-- start of Supplied records --

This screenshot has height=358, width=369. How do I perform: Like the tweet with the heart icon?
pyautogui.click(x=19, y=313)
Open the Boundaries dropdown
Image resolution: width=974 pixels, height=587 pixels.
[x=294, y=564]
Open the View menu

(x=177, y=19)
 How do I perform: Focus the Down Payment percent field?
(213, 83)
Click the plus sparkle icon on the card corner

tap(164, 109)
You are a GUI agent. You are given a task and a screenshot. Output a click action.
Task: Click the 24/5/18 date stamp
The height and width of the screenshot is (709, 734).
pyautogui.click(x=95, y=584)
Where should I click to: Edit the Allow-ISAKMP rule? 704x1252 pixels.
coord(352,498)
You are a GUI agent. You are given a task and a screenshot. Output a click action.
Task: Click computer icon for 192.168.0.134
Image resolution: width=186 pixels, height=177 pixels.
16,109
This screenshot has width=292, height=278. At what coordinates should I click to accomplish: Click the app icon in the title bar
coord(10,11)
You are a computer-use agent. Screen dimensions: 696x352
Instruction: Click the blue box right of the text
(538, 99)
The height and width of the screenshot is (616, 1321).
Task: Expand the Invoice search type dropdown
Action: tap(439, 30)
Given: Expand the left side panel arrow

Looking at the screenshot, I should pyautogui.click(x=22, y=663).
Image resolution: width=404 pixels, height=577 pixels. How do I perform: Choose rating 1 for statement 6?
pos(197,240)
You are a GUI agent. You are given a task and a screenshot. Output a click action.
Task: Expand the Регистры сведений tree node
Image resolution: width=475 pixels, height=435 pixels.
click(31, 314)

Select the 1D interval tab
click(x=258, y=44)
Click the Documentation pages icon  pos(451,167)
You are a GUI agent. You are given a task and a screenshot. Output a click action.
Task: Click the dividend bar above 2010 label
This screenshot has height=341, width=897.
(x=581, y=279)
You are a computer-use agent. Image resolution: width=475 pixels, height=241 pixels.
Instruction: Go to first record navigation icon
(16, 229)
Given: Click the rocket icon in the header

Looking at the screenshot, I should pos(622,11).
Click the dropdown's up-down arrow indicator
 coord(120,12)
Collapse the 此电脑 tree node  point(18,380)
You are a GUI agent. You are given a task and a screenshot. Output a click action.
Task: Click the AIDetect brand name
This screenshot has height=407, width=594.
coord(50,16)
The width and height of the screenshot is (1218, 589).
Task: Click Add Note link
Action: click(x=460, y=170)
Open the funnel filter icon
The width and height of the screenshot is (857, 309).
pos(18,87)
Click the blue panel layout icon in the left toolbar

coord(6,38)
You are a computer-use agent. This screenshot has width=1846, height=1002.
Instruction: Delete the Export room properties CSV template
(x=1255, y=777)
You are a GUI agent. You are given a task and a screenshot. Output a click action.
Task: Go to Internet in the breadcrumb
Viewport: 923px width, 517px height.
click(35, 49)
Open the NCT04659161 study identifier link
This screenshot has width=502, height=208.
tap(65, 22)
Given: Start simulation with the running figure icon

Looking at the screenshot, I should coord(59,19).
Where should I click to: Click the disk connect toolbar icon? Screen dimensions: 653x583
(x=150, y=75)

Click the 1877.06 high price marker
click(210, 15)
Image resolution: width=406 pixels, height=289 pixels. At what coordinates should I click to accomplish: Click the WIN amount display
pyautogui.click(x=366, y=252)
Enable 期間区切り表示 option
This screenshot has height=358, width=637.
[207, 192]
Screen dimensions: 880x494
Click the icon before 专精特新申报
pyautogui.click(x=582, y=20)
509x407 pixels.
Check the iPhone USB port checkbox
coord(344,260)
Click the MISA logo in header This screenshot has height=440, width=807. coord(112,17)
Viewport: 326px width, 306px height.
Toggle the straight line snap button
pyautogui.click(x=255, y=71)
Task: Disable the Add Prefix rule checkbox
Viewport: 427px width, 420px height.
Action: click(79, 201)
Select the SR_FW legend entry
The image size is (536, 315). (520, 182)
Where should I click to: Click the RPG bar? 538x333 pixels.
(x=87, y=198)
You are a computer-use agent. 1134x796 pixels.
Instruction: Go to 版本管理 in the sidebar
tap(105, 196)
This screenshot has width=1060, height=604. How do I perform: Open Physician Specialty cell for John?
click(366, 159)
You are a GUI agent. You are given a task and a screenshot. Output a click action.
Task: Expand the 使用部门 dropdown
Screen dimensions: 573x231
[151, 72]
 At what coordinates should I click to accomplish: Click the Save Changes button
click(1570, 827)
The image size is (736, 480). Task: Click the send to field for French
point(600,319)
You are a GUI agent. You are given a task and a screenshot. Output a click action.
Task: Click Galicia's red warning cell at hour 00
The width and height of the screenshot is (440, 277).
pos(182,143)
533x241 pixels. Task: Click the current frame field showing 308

-- end of Supplied records --

Render every line above as a Markdown table with the columns Row and Line. Skip the blank lines.

| Row | Line |
|---|---|
| 1 | This screenshot has height=358, width=369. How do I perform: Like the tweet with the heart icon? |
| 2 | pyautogui.click(x=19, y=313) |
| 3 | Open the Boundaries dropdown |
| 4 | Image resolution: width=974 pixels, height=587 pixels. |
| 5 | [x=294, y=564] |
| 6 | Open the View menu |
| 7 | (x=177, y=19) |
| 8 |  How do I perform: Focus the Down Payment percent field? |
| 9 | (213, 83) |
| 10 | Click the plus sparkle icon on the card corner |
| 11 | tap(164, 109) |
| 12 | You are a GUI agent. You are given a task and a screenshot. Output a click action. |
| 13 | Task: Click the 24/5/18 date stamp |
| 14 | The height and width of the screenshot is (709, 734). |
| 15 | pyautogui.click(x=95, y=584) |
| 16 | Where should I click to: Edit the Allow-ISAKMP rule? 704x1252 pixels. |
| 17 | coord(352,498) |
| 18 | You are a GUI agent. You are given a task and a screenshot. Output a click action. |
| 19 | Task: Click computer icon for 192.168.0.134 |
| 20 | Image resolution: width=186 pixels, height=177 pixels. |
| 21 | 16,109 |
| 22 | This screenshot has width=292, height=278. At what coordinates should I click to accomplish: Click the app icon in the title bar |
| 23 | coord(10,11) |
| 24 | You are a computer-use agent. Screen dimensions: 696x352 |
| 25 | Instruction: Click the blue box right of the text |
| 26 | (538, 99) |
| 27 | The height and width of the screenshot is (616, 1321). |
| 28 | Task: Expand the Invoice search type dropdown |
| 29 | Action: tap(439, 30) |
| 30 | Given: Expand the left side panel arrow |
| 31 | Looking at the screenshot, I should pyautogui.click(x=22, y=663). |
| 32 | Image resolution: width=404 pixels, height=577 pixels. How do I perform: Choose rating 1 for statement 6? |
| 33 | pos(197,240) |
| 34 | You are a GUI agent. You are given a task and a screenshot. Output a click action. |
| 35 | Task: Expand the Регистры сведений tree node |
| 36 | Image resolution: width=475 pixels, height=435 pixels. |
| 37 | click(31, 314) |
| 38 | Select the 1D interval tab |
| 39 | click(x=258, y=44) |
| 40 | Click the Documentation pages icon  pos(451,167) |
| 41 | You are a GUI agent. You are given a task and a screenshot. Output a click action. |
| 42 | Task: Click the dividend bar above 2010 label |
| 43 | This screenshot has height=341, width=897. |
| 44 | (x=581, y=279) |
| 45 | You are a computer-use agent. Image resolution: width=475 pixels, height=241 pixels. |
| 46 | Instruction: Go to first record navigation icon |
| 47 | (16, 229) |
| 48 | Given: Click the rocket icon in the header |
| 49 | Looking at the screenshot, I should pos(622,11). |
| 50 | Click the dropdown's up-down arrow indicator |
| 51 |  coord(120,12) |
| 52 | Collapse the 此电脑 tree node  point(18,380) |
| 53 | You are a GUI agent. You are given a task and a screenshot. Output a click action. |
| 54 | Task: Click the AIDetect brand name |
| 55 | This screenshot has height=407, width=594. |
| 56 | coord(50,16) |
| 57 | The width and height of the screenshot is (1218, 589). |
| 58 | Task: Click Add Note link |
| 59 | Action: click(x=460, y=170) |
| 60 | Open the funnel filter icon |
| 61 | The width and height of the screenshot is (857, 309). |
| 62 | pos(18,87) |
| 63 | Click the blue panel layout icon in the left toolbar |
| 64 | coord(6,38) |
| 65 | You are a computer-use agent. This screenshot has width=1846, height=1002. |
| 66 | Instruction: Delete the Export room properties CSV template |
| 67 | (x=1255, y=777) |
| 68 | You are a GUI agent. You are given a task and a screenshot. Output a click action. |
| 69 | Task: Go to Internet in the breadcrumb |
| 70 | Viewport: 923px width, 517px height. |
| 71 | click(35, 49) |
| 72 | Open the NCT04659161 study identifier link |
| 73 | This screenshot has width=502, height=208. |
| 74 | tap(65, 22) |
| 75 | Given: Start simulation with the running figure icon |
| 76 | Looking at the screenshot, I should coord(59,19). |
| 77 | Where should I click to: Click the disk connect toolbar icon? Screen dimensions: 653x583 |
| 78 | (x=150, y=75) |
| 79 | Click the 1877.06 high price marker |
| 80 | click(210, 15) |
| 81 | Image resolution: width=406 pixels, height=289 pixels. At what coordinates should I click to accomplish: Click the WIN amount display |
| 82 | pyautogui.click(x=366, y=252) |
| 83 | Enable 期間区切り表示 option |
| 84 | This screenshot has height=358, width=637. |
| 85 | [207, 192] |
| 86 | Screen dimensions: 880x494 |
| 87 | Click the icon before 专精特新申报 |
| 88 | pyautogui.click(x=582, y=20) |
| 89 | 509x407 pixels. |
| 90 | Check the iPhone USB port checkbox |
| 91 | coord(344,260) |
| 92 | Click the MISA logo in header This screenshot has height=440, width=807. coord(112,17) |
| 93 | Viewport: 326px width, 306px height. |
| 94 | Toggle the straight line snap button |
| 95 | pyautogui.click(x=255, y=71) |
| 96 | Task: Disable the Add Prefix rule checkbox |
| 97 | Viewport: 427px width, 420px height. |
| 98 | Action: click(79, 201) |
| 99 | Select the SR_FW legend entry |
| 100 | The image size is (536, 315). (520, 182) |
| 101 | Where should I click to: Click the RPG bar? 538x333 pixels. |
| 102 | (x=87, y=198) |
| 103 | You are a computer-use agent. 1134x796 pixels. |
| 104 | Instruction: Go to 版本管理 in the sidebar |
| 105 | tap(105, 196) |
| 106 | This screenshot has width=1060, height=604. How do I perform: Open Physician Specialty cell for John? |
| 107 | click(366, 159) |
| 108 | You are a GUI agent. You are given a task and a screenshot. Output a click action. |
| 109 | Task: Expand the 使用部门 dropdown |
| 110 | Screen dimensions: 573x231 |
| 111 | [151, 72] |
| 112 |  At what coordinates should I click to accomplish: Click the Save Changes button |
| 113 | click(1570, 827) |
| 114 | The image size is (736, 480). Task: Click the send to field for French |
| 115 | point(600,319) |
| 116 | You are a GUI agent. You are given a task and a screenshot. Output a click action. |
| 117 | Task: Click Galicia's red warning cell at hour 00 |
| 118 | The width and height of the screenshot is (440, 277). |
| 119 | pos(182,143) |
| 120 | 533x241 pixels. Task: Click the current frame field showing 308 |